Pakistan. Les civil·e·s ne doivent pas être jugés en vertu de lois militaires
En réaction au communiqué de presse publié le 15 mai par le service des relations publiques interservices (ISPR) de l’armée, faisant part de l’intention de l’armée pakistanaise de traduire en justice les incendiaires qui ont sévi lors des manifestations violentes de la semaine dernière au titre de la Loi relative aux forces armées du Pakistan et de la Loi sur les secrets d’État, Dinushika Dissanayake, directrice régionale ajointe pour l’Asie du Sud à Amnistie internationale, a déclaré :
« Nous notons avec inquiétude que l’armée pakistanaise se dit prête à juger des civil·e·s en vertu de lois militaires, éventuellement devant des tribunaux militaires : cela est contraire au droit international.

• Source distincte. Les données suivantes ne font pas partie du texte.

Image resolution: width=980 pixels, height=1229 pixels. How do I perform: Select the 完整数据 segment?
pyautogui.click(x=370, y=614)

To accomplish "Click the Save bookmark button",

« L’article 14 du Pacte international relatif aux droits civils et politiques (PIDCP), que le Pakistan a ratifié, garantit le droit à un procès devant " un tribunal compétent, indépendant et impartial, établi par la loi ". Au Pakistan, les tribunaux militaires ne sont pas indépendants ; ils sont spécialisés, purement fonctionnels et conçus pour maintenir la discipline au sein des forces armées. Amnistie internationale a recensé une longue liste de violations des droits humains lors de procès de civils devant des tribunaux militaires au Pakistan – mépris flagrant des droits de la défense, manque de transparence, aveux forcés et exécutions à l’issue de procès des plus iniques. Par conséquent, toute indication selon laquelle des civil·e·s pourraient comparaître devant des instances militaires est incompatible avec les obligations qui incombent au Pakistan en vertu du droit international relatif aux droits humains.

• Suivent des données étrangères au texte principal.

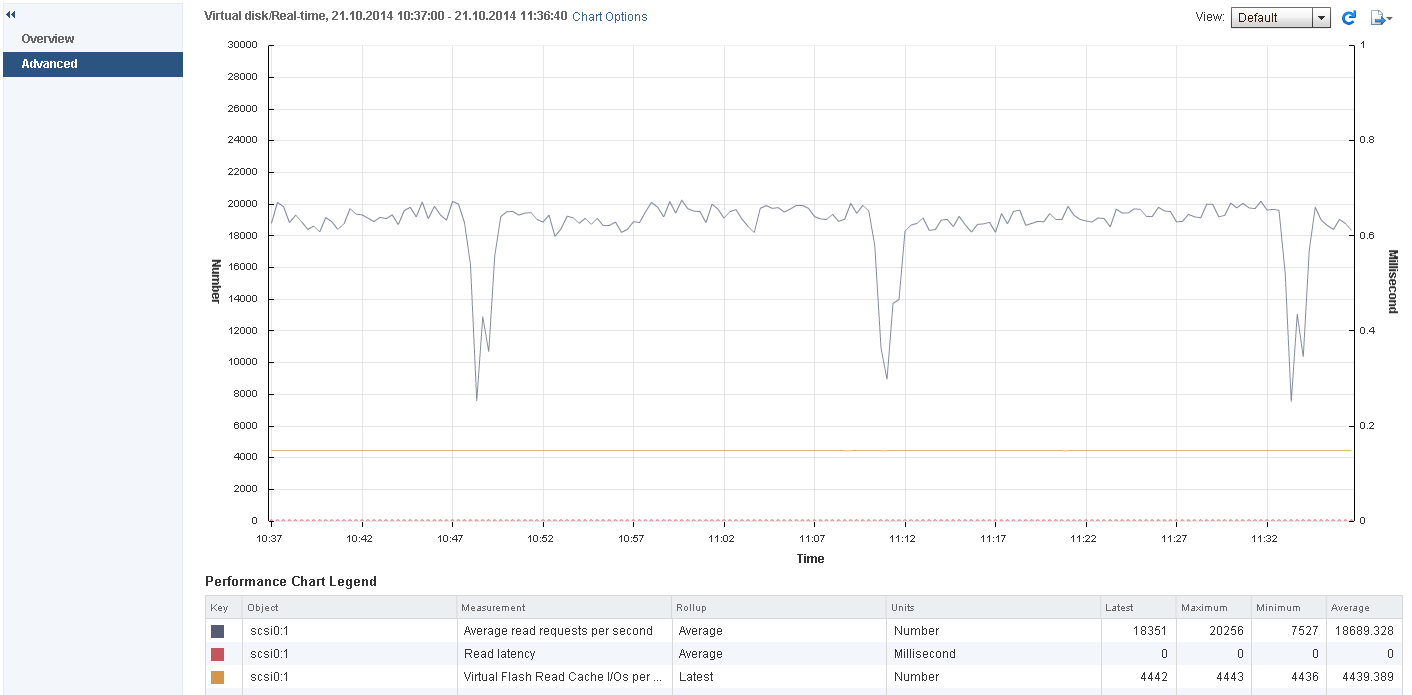Click the blue-gray key swatch for read requests

click(x=217, y=631)
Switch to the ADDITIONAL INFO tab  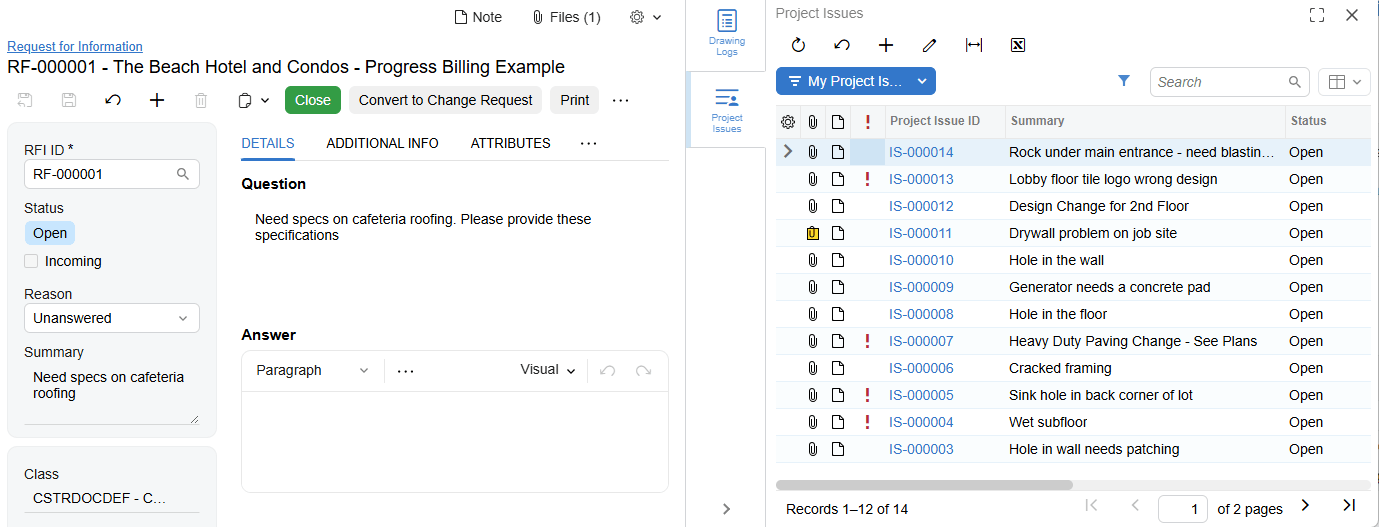pos(382,143)
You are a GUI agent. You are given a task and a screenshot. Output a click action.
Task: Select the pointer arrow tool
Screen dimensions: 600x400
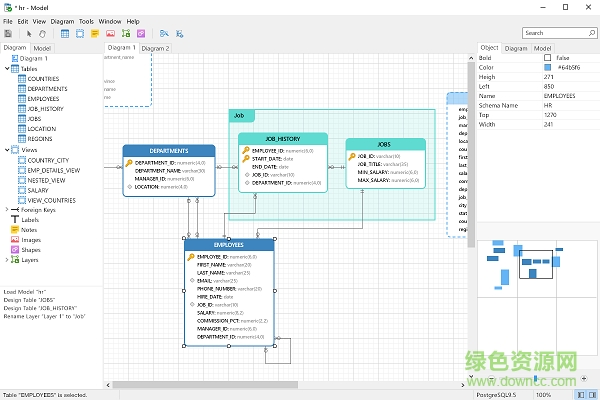29,33
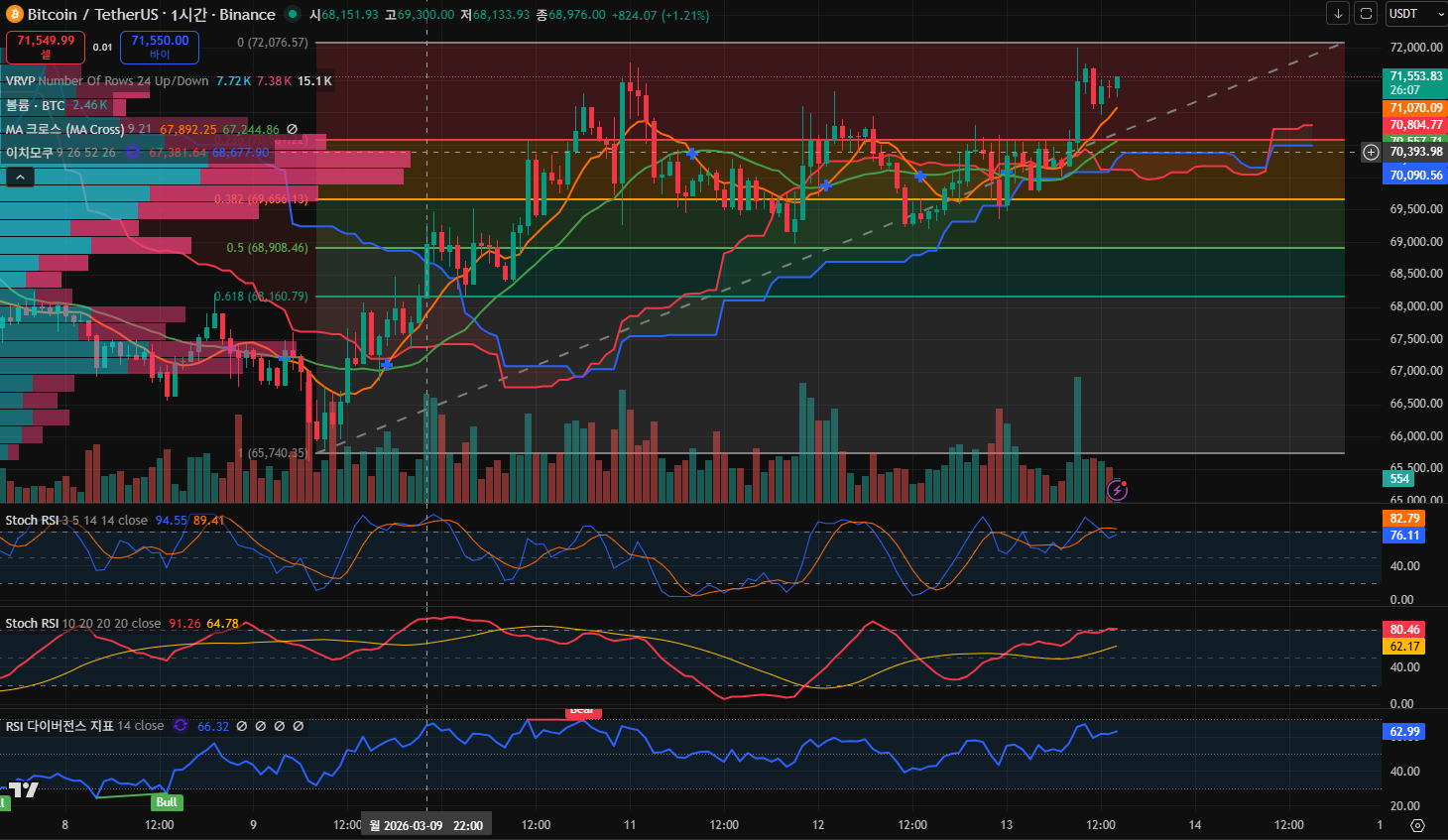The height and width of the screenshot is (840, 1448).
Task: Click the blue 71,550.00 buy button
Action: 160,47
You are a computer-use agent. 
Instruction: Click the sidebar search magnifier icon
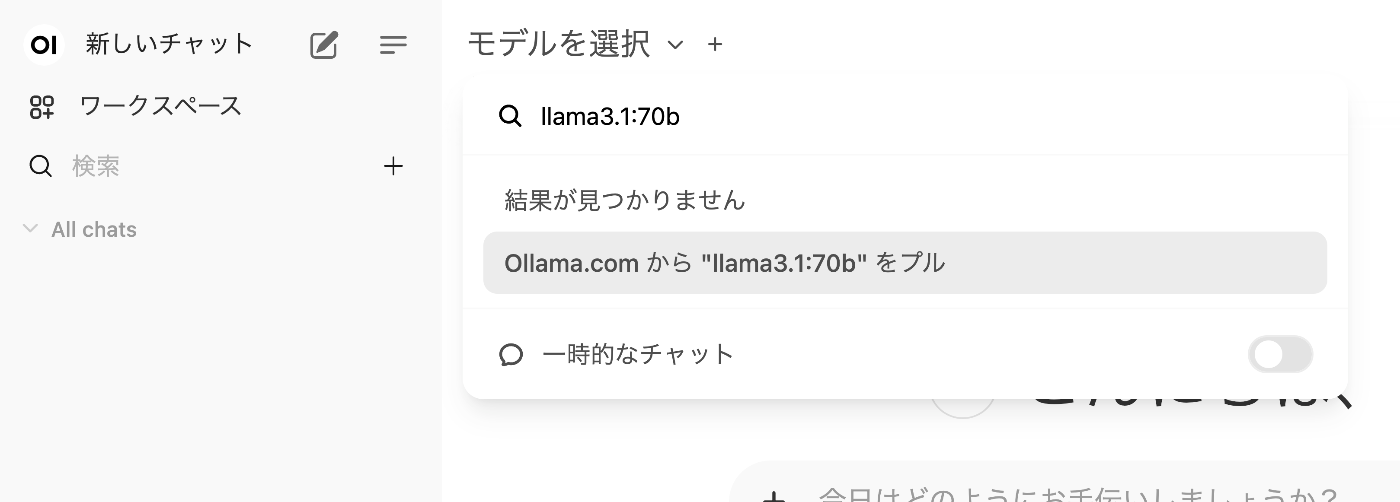click(41, 166)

« Il s’agit purement d’une tactique d’intimidation, destinée à réprimer la dissidence en suscitant la peur d’une institution qui n’a jamais à rendre compte de ses excès. Plusieurs dispositions de droit commun peuvent être invoquées pour engager des poursuites en cas d’actes de vandalisme et de destruction de biens publics. Le droit à un procès équitable, que garantit la Constitution pakistanaise, est gravement compromis par cette mesure qui ne peut se justifier et doit être annulée sur-le-champ. »
Complément d’information
Le 8 mai 2023, l’ancien Premier ministre Imran Khan et ses partisans ont manifesté partout dans le pays, certains de ces rassemblements dégénérant en violences. Certains groupes « ont pénétré dans le quartier général de l’armée, tandis que d’autres ont mis le feu à la résidence officielle d’un commandant militaire ». Au moins huit personnes sont mortes et plus de 1 000 ont été arrêtées, d’après les rapports de police publiés dans les médias, dont d’autres responsables politiques du parti d’Imran Khan, Tehreek-i-Insaf (Mouvement du Pakistan pour la justice).

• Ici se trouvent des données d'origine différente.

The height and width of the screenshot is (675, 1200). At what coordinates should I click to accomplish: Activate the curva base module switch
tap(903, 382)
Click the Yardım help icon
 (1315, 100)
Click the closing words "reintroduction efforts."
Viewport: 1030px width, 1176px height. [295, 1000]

L’armée pakistanaise a qualifié le 9 mai de « jour sombre » et a mis en garde les manifestant·e·s contre de « sévères représailles » en cas de nouvelles attaques contre des biens de l’armée et de l’État.
Le Pakistan est le seul pays d’Asie du Sud à autoriser les tribunaux militaires à juger des civil·e·s pour des infractions non militaires, notamment liées au terrorisme.